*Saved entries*

__________________________________________________

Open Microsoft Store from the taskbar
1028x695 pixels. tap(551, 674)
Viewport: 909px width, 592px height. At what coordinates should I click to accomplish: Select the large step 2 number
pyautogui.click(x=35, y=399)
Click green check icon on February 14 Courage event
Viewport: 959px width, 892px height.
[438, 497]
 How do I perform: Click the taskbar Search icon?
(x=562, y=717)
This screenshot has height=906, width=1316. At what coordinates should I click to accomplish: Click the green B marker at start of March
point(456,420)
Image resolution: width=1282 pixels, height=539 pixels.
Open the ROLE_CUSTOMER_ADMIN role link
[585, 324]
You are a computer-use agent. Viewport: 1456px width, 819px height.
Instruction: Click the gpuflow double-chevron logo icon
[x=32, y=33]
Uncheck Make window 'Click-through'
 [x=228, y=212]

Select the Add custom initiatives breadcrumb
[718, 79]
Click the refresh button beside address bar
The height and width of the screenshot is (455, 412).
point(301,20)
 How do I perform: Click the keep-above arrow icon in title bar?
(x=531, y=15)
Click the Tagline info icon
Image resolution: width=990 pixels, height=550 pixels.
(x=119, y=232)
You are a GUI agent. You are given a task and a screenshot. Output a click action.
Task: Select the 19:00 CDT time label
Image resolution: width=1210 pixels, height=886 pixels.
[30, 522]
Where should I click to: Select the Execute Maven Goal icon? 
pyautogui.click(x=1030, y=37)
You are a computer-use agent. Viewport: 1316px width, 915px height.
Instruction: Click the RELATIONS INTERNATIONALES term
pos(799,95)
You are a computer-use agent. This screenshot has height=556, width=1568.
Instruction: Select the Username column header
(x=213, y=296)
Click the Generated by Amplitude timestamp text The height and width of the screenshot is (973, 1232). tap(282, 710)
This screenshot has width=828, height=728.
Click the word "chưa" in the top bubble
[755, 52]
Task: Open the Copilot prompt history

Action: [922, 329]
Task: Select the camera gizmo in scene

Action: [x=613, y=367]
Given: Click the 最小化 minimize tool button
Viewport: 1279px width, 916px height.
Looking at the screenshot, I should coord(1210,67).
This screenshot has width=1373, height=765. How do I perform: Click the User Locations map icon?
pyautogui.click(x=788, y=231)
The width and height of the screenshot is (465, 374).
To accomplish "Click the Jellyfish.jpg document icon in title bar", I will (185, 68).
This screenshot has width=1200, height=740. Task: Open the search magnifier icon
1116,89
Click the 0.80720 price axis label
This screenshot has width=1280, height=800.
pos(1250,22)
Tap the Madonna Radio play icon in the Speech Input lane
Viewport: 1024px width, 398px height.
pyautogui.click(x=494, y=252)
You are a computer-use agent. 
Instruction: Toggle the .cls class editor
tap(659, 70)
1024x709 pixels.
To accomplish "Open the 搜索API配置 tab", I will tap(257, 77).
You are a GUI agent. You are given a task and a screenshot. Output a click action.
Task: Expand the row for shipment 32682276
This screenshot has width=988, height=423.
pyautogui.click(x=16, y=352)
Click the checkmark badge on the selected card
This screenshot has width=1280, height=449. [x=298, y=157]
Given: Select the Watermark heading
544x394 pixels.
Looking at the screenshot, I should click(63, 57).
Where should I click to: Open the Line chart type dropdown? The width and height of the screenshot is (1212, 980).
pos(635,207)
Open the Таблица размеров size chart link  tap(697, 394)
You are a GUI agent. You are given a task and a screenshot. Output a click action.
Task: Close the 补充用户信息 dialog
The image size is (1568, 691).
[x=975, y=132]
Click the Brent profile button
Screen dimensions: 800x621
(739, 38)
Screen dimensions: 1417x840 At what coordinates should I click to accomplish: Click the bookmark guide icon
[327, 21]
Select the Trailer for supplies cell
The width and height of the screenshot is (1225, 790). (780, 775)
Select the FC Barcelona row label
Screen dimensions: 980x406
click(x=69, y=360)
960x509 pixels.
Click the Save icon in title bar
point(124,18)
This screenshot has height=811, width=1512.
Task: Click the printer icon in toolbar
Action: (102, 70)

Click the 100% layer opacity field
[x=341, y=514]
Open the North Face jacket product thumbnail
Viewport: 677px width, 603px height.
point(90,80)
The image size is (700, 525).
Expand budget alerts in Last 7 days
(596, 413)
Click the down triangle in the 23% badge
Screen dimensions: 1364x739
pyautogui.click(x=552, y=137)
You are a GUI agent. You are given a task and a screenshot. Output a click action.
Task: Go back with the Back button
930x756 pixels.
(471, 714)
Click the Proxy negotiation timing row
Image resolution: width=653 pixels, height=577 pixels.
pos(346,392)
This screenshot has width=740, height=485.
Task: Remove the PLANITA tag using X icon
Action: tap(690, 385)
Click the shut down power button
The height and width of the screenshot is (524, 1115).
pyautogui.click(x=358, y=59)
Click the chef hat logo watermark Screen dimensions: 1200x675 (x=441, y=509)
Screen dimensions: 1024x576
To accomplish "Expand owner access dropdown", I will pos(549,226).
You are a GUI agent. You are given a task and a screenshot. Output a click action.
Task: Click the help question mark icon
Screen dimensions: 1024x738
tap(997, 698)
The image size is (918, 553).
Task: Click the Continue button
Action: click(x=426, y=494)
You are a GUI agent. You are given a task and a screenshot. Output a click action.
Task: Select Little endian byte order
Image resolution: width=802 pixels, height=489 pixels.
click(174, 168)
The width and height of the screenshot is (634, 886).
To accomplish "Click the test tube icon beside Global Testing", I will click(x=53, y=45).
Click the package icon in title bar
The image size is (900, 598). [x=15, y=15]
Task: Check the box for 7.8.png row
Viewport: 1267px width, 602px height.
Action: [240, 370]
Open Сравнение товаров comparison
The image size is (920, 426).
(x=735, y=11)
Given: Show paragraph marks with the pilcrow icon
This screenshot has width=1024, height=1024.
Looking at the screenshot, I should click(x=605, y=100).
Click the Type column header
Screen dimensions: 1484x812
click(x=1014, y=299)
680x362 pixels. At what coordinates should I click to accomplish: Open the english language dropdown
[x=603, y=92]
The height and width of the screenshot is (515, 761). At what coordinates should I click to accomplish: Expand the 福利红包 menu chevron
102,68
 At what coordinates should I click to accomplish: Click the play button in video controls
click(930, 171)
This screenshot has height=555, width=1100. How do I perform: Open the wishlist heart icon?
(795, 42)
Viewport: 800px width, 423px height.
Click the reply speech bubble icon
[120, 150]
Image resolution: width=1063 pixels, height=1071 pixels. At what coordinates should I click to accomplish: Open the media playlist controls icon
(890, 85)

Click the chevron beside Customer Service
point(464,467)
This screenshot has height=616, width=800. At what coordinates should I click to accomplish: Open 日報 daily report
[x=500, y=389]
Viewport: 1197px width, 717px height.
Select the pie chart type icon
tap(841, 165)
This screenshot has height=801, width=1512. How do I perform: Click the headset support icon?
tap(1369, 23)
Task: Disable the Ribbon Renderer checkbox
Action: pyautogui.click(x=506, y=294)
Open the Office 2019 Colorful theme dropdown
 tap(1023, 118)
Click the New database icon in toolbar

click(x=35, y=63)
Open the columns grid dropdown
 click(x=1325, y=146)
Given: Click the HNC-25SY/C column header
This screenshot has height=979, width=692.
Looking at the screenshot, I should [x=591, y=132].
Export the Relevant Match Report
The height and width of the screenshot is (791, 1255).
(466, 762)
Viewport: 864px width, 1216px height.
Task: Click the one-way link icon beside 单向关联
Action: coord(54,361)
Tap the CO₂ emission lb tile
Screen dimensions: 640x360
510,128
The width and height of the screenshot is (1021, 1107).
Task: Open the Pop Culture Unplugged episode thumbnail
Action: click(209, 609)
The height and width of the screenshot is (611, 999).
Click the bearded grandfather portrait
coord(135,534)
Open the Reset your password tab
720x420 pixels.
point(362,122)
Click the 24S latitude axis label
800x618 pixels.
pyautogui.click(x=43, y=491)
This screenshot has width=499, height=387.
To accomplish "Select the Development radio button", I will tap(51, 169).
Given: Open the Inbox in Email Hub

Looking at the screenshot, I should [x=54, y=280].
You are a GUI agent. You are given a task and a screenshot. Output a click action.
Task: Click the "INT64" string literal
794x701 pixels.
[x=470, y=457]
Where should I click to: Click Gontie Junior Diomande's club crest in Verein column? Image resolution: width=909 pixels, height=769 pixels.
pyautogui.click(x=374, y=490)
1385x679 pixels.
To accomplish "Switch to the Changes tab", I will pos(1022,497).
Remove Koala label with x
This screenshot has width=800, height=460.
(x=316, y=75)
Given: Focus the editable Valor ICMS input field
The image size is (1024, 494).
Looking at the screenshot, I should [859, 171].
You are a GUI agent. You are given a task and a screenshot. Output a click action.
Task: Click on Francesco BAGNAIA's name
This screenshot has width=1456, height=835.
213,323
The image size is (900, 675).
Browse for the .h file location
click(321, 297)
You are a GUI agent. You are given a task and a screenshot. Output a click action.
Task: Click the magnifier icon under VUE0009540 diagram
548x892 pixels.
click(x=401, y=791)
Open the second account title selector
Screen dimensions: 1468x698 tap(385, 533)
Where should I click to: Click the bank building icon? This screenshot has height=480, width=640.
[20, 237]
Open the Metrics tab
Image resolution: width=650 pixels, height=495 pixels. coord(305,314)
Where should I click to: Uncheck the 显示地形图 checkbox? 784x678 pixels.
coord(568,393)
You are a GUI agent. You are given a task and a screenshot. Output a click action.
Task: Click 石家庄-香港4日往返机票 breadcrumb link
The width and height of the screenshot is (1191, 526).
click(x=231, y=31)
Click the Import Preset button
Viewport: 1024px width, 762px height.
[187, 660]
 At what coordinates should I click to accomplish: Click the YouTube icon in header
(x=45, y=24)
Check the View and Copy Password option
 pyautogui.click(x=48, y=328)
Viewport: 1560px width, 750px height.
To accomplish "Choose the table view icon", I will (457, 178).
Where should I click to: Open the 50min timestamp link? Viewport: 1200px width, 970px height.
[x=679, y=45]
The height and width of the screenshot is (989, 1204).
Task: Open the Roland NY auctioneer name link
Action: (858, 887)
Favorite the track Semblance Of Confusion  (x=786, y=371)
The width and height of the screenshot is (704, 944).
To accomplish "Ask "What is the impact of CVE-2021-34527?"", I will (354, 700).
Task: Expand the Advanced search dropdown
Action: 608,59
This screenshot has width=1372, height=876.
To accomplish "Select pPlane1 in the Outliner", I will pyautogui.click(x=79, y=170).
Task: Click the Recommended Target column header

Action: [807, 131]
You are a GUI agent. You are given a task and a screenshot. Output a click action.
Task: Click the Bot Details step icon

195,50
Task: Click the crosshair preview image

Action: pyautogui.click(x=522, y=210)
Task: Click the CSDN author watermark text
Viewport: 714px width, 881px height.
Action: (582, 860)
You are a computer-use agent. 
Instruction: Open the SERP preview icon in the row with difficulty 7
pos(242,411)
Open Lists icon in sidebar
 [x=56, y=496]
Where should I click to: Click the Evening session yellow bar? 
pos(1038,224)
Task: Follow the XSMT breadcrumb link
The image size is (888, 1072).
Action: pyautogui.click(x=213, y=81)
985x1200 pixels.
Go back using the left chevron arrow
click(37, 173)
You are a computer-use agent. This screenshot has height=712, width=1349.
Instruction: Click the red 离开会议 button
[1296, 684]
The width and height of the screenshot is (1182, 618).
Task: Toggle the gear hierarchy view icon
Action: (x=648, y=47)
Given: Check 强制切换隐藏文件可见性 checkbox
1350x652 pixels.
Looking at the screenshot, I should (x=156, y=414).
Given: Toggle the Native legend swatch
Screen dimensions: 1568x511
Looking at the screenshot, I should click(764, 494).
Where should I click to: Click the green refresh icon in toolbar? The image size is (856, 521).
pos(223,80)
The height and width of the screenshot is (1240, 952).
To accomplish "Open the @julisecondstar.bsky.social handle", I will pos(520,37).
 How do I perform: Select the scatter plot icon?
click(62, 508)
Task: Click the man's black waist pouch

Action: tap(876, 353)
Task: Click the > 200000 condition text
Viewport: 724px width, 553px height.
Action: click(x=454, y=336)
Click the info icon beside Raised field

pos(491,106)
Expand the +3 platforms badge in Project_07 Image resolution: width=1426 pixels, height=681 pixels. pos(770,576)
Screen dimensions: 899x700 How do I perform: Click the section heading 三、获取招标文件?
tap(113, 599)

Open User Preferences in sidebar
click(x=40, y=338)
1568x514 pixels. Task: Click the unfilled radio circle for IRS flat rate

__________________________________________________

*AIM OF THE EXERCISE*
Return exactly, and only, the lines above starting at the line that contains "Open the Office 2019 Colorful theme dropdown" and ending at the line that contains "The height and width of the screenshot is (611, 999).".

*FINISHED EXERCISE*
Open the Office 2019 Colorful theme dropdown
 tap(1023, 118)
Click the New database icon in toolbar

click(x=35, y=63)
Open the columns grid dropdown
 click(x=1325, y=146)
Given: Click the HNC-25SY/C column header
This screenshot has height=979, width=692.
Looking at the screenshot, I should [x=591, y=132].
Export the Relevant Match Report
The height and width of the screenshot is (791, 1255).
(466, 762)
Viewport: 864px width, 1216px height.
Task: Click the one-way link icon beside 单向关联
Action: coord(54,361)
Tap the CO₂ emission lb tile
Screen dimensions: 640x360
510,128
The width and height of the screenshot is (1021, 1107).
Task: Open the Pop Culture Unplugged episode thumbnail
Action: click(209, 609)
The height and width of the screenshot is (611, 999).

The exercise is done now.